Syntactical parsing involves the analysis of words in the sentence for grammar and their arrangement in a manner that shows the relationships among the words.

Dependency Grammar and Part of Speech tags are the important attributes of text syntactics.

Corpus

coming soon

Plugins

DependencyBuilder

@Plugin(type = SparkSink.PLUGIN_TYPE)
@Name("DependencyBuilder")
@Description("A building stage for an Apache Spark-NLP based Unlabeled Dependency Parser model.")
public class DependencyBuilder extends TextSink {

    ...

}

Parameters

Model Name The unique name of the Unlabeled Dependency Parser model.
Corpus Field The name of the field in the input schema that contains the annotated corpus document.
Corpus Format The format of the training corpus. Supported values are 'conll-u' (CoNLL-U corpus) and 'treebank' (TreeBank corpus). Default is 'conll-u'.
Model Configuration
Iterations The number of iterations to train the model.

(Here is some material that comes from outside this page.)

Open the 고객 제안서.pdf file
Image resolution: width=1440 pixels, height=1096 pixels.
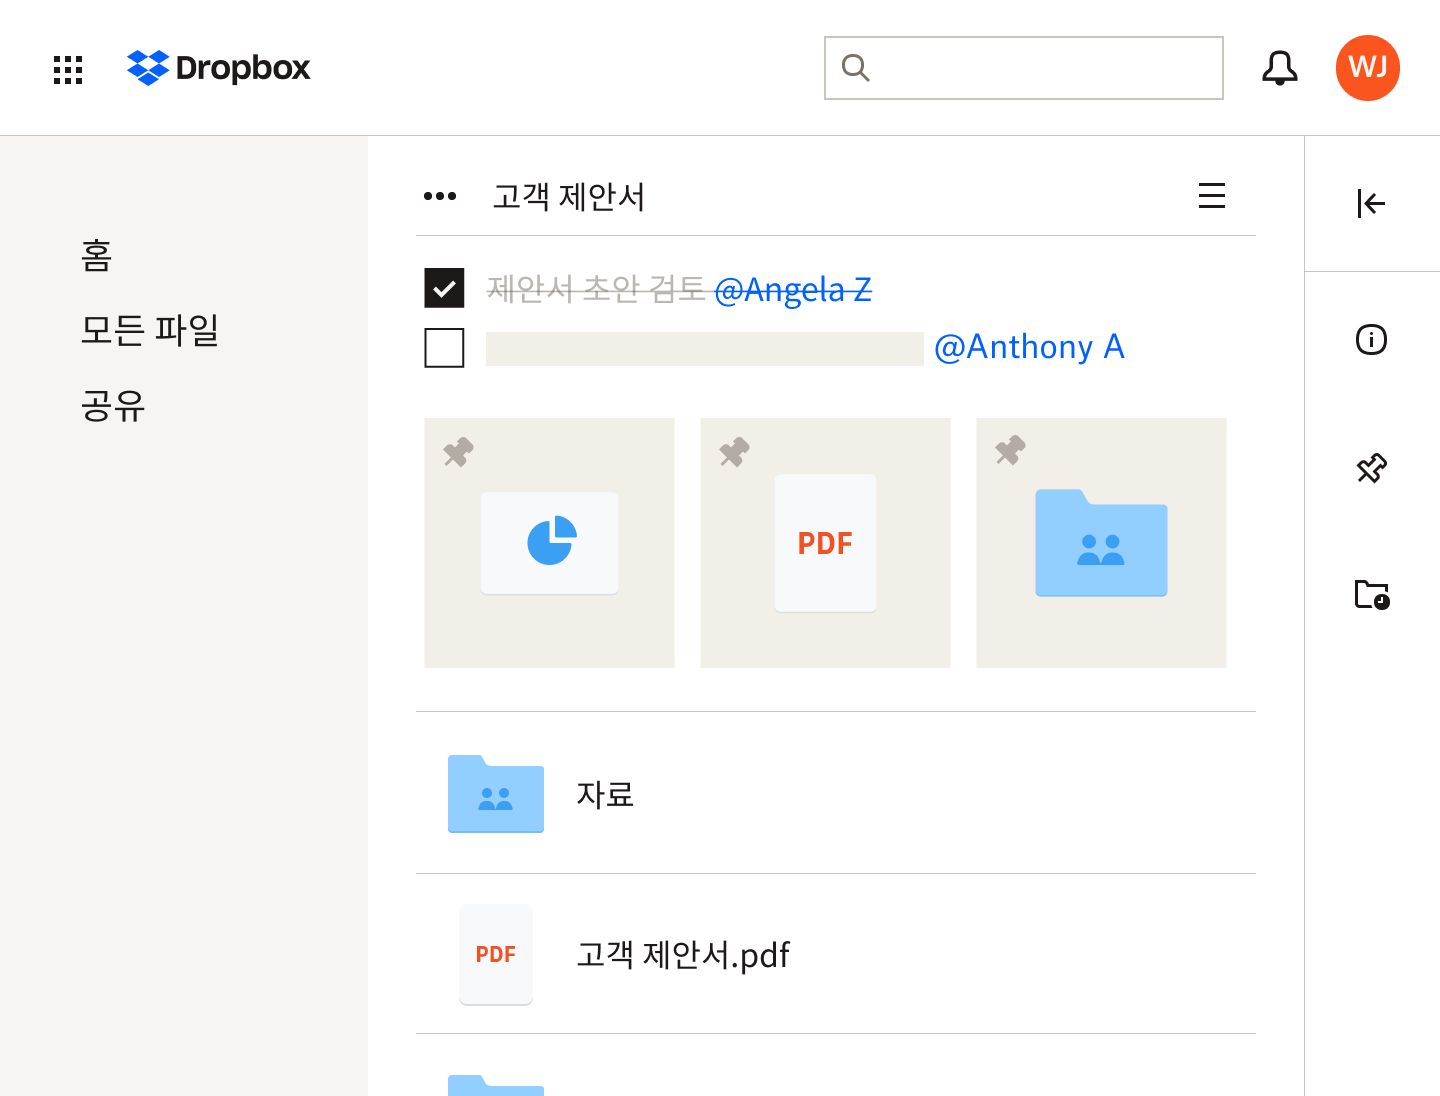(683, 954)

Default is 10.

DependencyParser

@Plugin(type = SparkCompute.PLUGIN_TYPE)
@Name("DependencyParser")
@Description("A transformation stage that leverages an Unlabeled Dependency Parser model "
  + "to extract syntactic relations between words in a text document.")
public class DependencyParser extends TextCompute {

    ...

}

Parameters

Model Name The unique name of the Unlabeled Dependency Parser model.
Part of Speech Name The unique name of the Part of Speech model.
Text Field The name of the field in the input schema that contains the text document.
Sentence Field The name of the field in the output schema that contains the extracted sentences.
Dependency Field The name of the field in the output schema that contains the word dependencies.